In a half-hour speech and rare question-and-answer session with foreign investors, Putin gave his best shot at persuading a fairly skeptical audience of some 500 business leaders what they probably wanted to hear – that Russia is following a path of modernization, privatization and diversification away from oil and gas.
“Our strategic line is that the state should gradually reduce its direct presence in the economy… privatize state-owned shares and introduced independent professionals to the boards of directors of state-owned companies,” Putin said.
Putin has traditionally taken a more cautious line on economic reform, while leaving investor-at-tracting rhetoric about modernization to Medvedev. This has caused analysts to predict an outflow of investment from the country when Putin returns to the presidency in March. However, this did not seem to be a worry facing many of the foreign investors at the event, who were cautiously optimistic about the country’s future.
I think Putin’s return is a good thing – stability is good for Russian politics and the Russian economy,” said Tarek Fawaz, managing partner at Swiss-based Rayan Capital Advisors. “If you look at how the market was behaving before the announcement, there was a flight of capital due to uncertainty of what was coming next. In the short-term at least, it is a positive development.”
Nevertheless, others cited the usual stumbling blocks still standing in the way of the country having an attractive investment climate, and Putin’s roundabout answers to the questions put to him about corruption and the fact that most Russians want to leave the country, will likely have done little to allays these fears.
Russia’s capital outflows reached an estimated $18.7 billion in the third quarter, bringing this year’s total to $49.3 billion, the Central Bank said in a statement Tuesday.

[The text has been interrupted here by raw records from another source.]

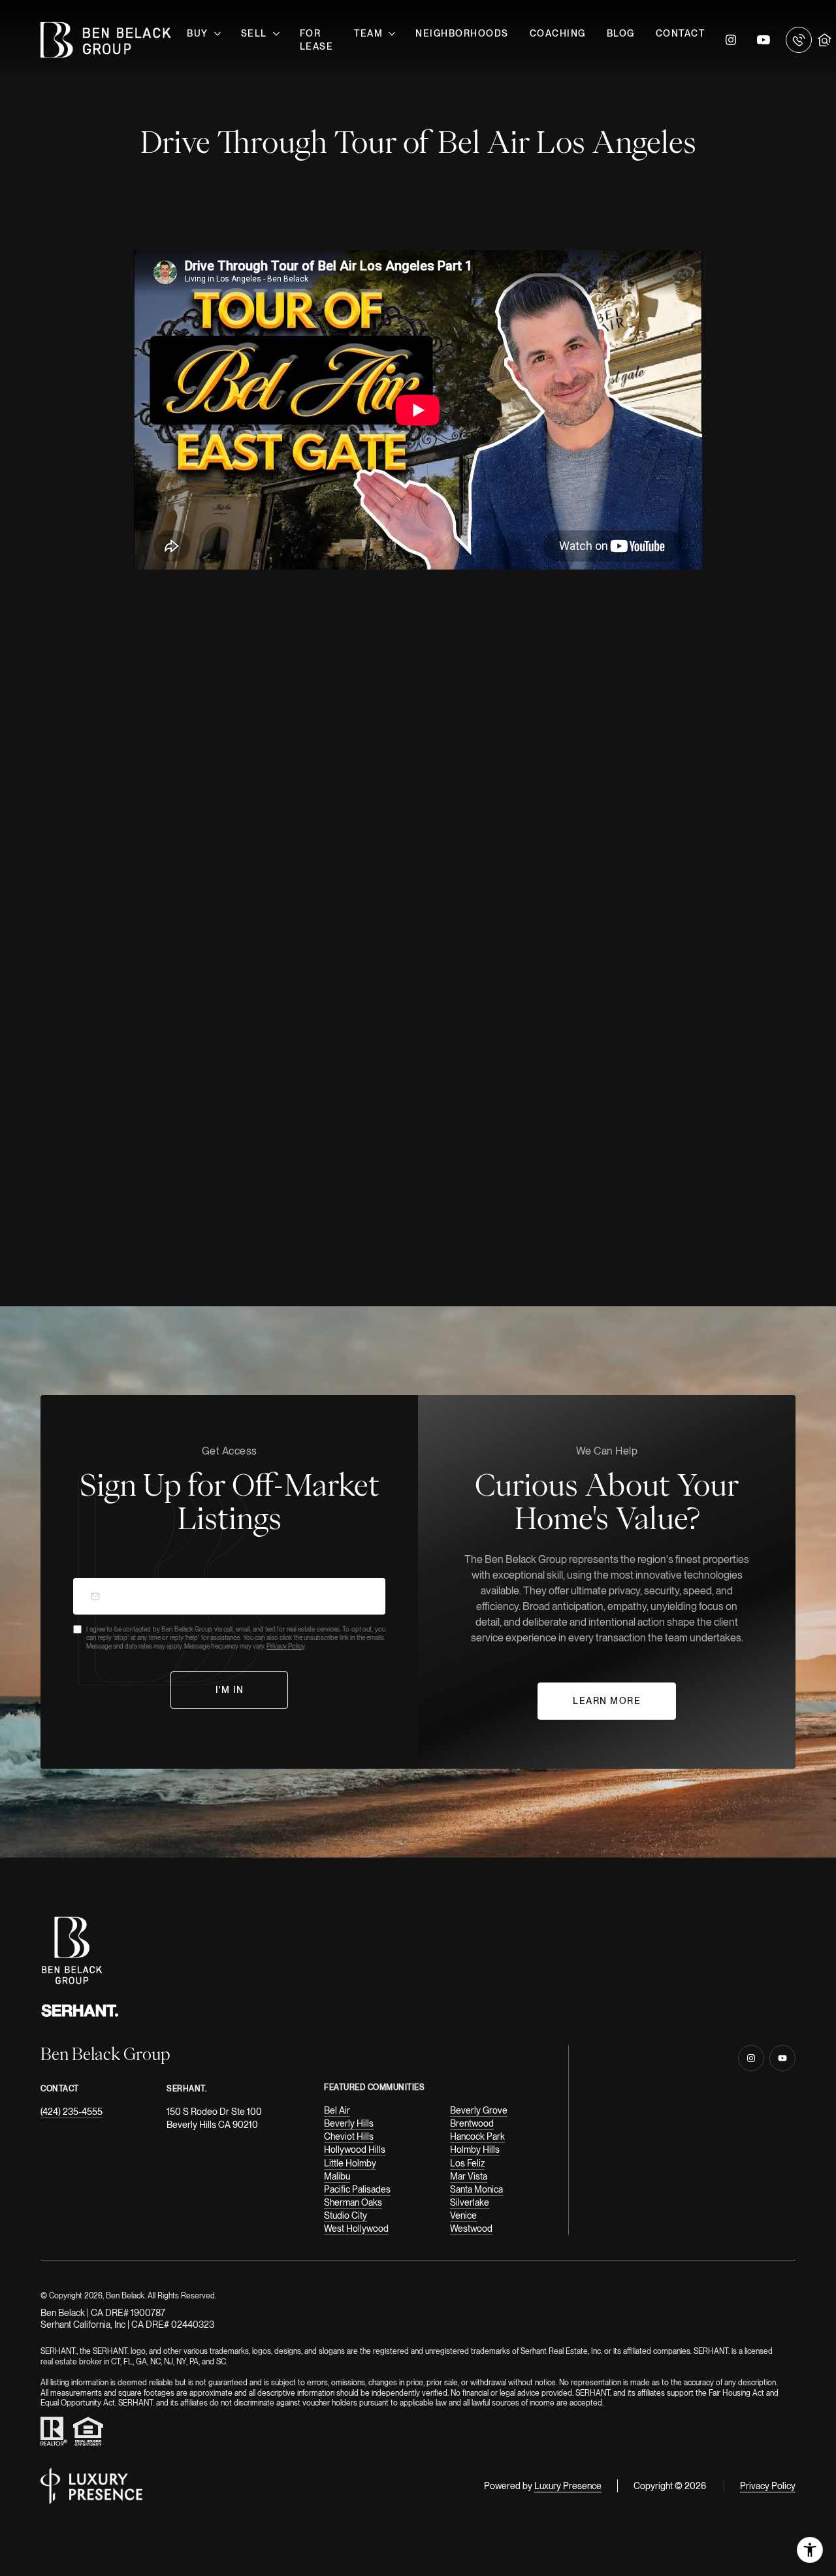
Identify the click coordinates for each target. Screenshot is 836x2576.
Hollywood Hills (354, 2149)
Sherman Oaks (353, 2202)
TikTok (146, 859)
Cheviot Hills (349, 2136)
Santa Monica (476, 2189)
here (323, 953)
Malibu (337, 2176)
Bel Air (337, 2110)
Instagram (731, 40)
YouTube (763, 40)
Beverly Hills (349, 2123)
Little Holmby (350, 2163)
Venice (463, 2215)
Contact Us (799, 40)
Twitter (147, 891)
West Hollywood (356, 2228)
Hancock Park (477, 2136)
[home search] (824, 40)
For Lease (317, 40)
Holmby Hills (475, 2149)
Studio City (345, 2215)
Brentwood (472, 2123)
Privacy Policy (285, 1646)
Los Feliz (467, 2163)
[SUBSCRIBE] (229, 1690)
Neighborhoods (462, 33)
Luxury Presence (568, 2486)
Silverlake (469, 2202)
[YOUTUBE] (782, 2058)
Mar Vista (468, 2176)
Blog (621, 33)
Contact (680, 33)
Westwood (471, 2228)
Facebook (153, 828)
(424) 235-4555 (71, 2111)
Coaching (558, 33)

Although part of this figure can be put down to investor uncertainty over who would run in the March elections, there are other factors at play.
“The current investment climate is better than it was but there is still a crying need for transparency in the courts, in the government and in the bureaucratic divisions. This process has been started, but it is only a start,” Clive Bode, a partner at the global private equity firm TPG Capital, told The Moscow News on the sidelines of Thursday’s event.
And the recent departure of Russia’s long-serving finance minister, Alexei Kudrin, may not help to calm investors’ nerves.
Kudrin, who still holds the role of chairman of the National Banking Council, was notable for his absence at the VTB event, after he was apparently struck off the program at the last minute.
Investors may have also picked up on the abundance of words such as “stability” and “continuity” in Putin’s speech, suggesting that the rhetoric about modernization may yield as little result as that spurted by Medvedev over the past 3 1/2 years.
Both Putin and Economic Development Minister Elvira Nabiullina stressed the importance of the country’s privatization drive, a process which began earlier this year with the successful sale of a 10 percent stake in VTB. However, subsequent sell-offs have been repeatedly delayed due to a weakening ruble. Skeptics fear the much-needed process may have grounded to a halt.
Current concerns focus on the looming financial crisis. Russia’s dependence on oil and gas exports make the country particularly vulnerable to global instability. The Micex stock index has tumbled more than 25 percent since the start of August on snowballing concerns surrounding the European debt crisis and a potential economic slowdown in the United States and Europe.
Although Putin and other panel speakers attempted to brush off fears of the effects of the turbulence on the Russian economy, investors have already shown that they are worried by selling Russian stocks at a faster pace than any other emerging markets in recent months.